Conference: NeurIPS 2025 arXiv: 2509.19702 Code: To be confirmed Area: LLM/NLP Keywords: in-context learning, linear transformer, numerical algorithm discovery, matrix completion, Newton-Schulz

TL;DR

After training linear Transformers on a masked block matrix completion task, algebraic analysis of the learned weights reveals that the models implicitly converge to the same two-line iterative update rule—EAGLE—under three fundamentally different computational constraints (centralized, distributed, and compute-limited). This rule achieves second-order convergence with only logarithmic dependence on the condition number.

Background & Motivation

The in-context learning (ICL) capability of Transformers has attracted considerable research attention. Prior work has shown that Transformer weights trained on ICL tasks encode algorithms resembling gradient descent. However, these analyses share several limitations:

Single computational regime: Prior work typically studies only a fixed, centralized computational setting, varying the complexity of the regression task rather than the resource constraints.
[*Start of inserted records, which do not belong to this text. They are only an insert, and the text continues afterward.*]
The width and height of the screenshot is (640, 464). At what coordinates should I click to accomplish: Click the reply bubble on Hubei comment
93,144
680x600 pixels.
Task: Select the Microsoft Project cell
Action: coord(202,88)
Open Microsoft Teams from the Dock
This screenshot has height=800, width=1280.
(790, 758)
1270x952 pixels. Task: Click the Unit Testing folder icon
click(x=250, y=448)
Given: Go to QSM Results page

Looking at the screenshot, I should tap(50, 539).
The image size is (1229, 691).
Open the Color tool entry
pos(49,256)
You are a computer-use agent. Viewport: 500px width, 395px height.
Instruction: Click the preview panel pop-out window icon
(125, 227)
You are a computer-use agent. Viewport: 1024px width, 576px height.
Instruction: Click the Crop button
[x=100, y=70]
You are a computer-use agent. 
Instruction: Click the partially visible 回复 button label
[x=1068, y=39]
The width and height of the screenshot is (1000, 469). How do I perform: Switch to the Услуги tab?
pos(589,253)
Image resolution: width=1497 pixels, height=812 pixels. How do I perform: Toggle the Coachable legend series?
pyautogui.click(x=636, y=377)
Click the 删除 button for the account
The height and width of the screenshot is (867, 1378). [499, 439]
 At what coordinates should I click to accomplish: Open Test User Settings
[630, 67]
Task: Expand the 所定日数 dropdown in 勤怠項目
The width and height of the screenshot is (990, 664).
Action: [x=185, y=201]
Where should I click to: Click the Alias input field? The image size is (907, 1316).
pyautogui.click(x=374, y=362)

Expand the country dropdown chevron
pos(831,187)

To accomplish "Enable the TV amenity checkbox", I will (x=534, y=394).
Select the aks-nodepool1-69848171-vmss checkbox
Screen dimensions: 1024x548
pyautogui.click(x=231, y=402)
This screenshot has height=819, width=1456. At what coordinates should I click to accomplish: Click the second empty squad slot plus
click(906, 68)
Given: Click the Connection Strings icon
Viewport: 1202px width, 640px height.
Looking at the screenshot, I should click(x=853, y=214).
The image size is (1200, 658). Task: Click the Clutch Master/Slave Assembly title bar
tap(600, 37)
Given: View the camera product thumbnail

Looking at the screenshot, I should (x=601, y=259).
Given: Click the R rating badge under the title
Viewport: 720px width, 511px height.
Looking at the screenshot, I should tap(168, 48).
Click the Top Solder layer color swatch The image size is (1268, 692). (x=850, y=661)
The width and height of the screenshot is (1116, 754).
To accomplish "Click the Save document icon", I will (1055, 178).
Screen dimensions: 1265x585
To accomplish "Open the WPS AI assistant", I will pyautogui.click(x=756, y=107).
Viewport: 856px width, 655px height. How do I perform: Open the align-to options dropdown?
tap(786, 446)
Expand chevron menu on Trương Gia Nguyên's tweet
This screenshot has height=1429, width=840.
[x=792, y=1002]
Limitations of the gradient descent analogy: Gradient descent operates in parameter space, whereas Transformers perform data-to-data transformations, with no direct analogue to parameter updates.

Only first-order methods discovered: A large body of prior work has only identified first-order optimization rules within Transformers.

This paper poses a core question: Can a neural network trained solely to impute missing data "invent" a numerical algorithm? And further: When computational, communication, or memory budgets are tightened, do Transformers adaptively develop a unified algorithm?

Method

Overall Architecture

The authors design a masked-block completion task framework:

Given a low-rank matrix \(X = \begin{bmatrix} A & C \\ B & D \end{bmatrix}\) with \(\text{rank}(X) = \text{rank}(A)\), the lower-right block \(D\) is masked (set to zero), and the Transformer must recover \(D\) from the visible blocks \(A, B, C\). This formulation unifies Nyström completion and scalar regression.

Linear attention Transformer architecture:

\[Z_{\ell+1} = Z_\ell + \sum_h \text{Attn}_\ell^h(Z_\ell)\]
\[\text{Attn}_\ell^h(Z) = (ZW_Q(ZW_K)^\top \odot M)ZW_VW_P^\top\]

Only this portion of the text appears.